Several of these technologies have been featured at CES. At CES 2018, Carol Staninger, a passionate advocate for the welfare of children and president of Ancer, exhibited for the first time at age 82. After seeing news stories about children and dogs accidentally left in hot cars, Staninger decided she could make a difference through technology. Staninger invented a presence detector and alarm device called Save Our Loved Ones (SOLO) to prevent children, pets or seniors being left alone in cars. Many other entrepreneurs have introduced devices to solve this problem using connected car seats, apps and Bluetooth devices. Each help remind parents to check the back seat.
Shapiro also highlighted the potential of self-driving vehicles, which can eliminate most of the nearly 40,000 roadway deaths a year in the U.S. At CES 2019, more than 170 vehicle technology exhibitors showcased the latest in self-driving technology — from Bosch’s all-electric, self-driving pod to Qualcomm’s 5G-enabled self-driving chipset. These innovators underscored how self-driving technology will save lives, boost our economy and open a world of possibilities for passengers.
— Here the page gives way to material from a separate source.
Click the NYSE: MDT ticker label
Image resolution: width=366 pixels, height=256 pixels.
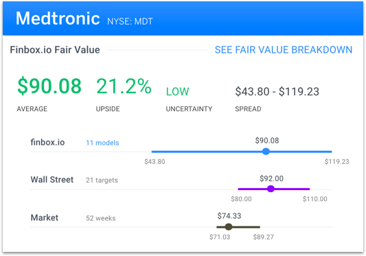coord(130,21)
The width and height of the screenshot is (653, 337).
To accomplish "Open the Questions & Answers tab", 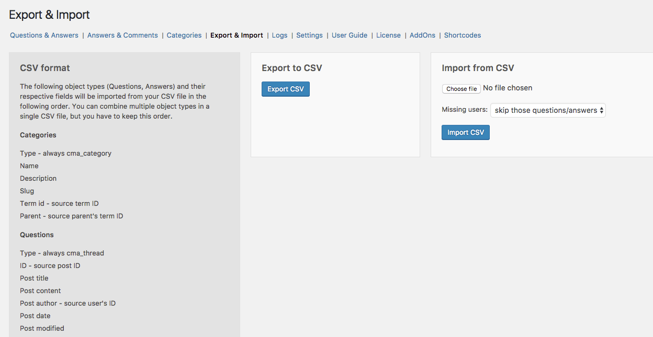I will pyautogui.click(x=44, y=36).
Driver-assist and add-on technology was also highlighted in Shapiro’s testimony. While fully self-driving vehicles are still years away, the aftermarket industry provides a valuable service in allowing consumers to add life-saving technologies to vehicles they already own. As the average age of vehicles on the road today tops 11 years, aftermarket solutions will continue to play a critical role in increasing the use of vehicle safety technologies. This technology is already saving lives, avoiding accidents and paving the way for completely self-driving innovations still to come.
Shapiro also encouraged legislators to update our safety laws and provide a national regulatory path forward for self-driving vehicles. Last year, the SELF DRIVE Act, which CTA supported, passed out of the House unanimously but died in the Senate. This important legislation would have been a jump start toward adapting our vehicle safety laws to address self-driving technology and would have created more opportunities for testing and deployment. Shapiro urged Congress to revisit this issue and keep the U.S. at the forefront of self-driving innovation.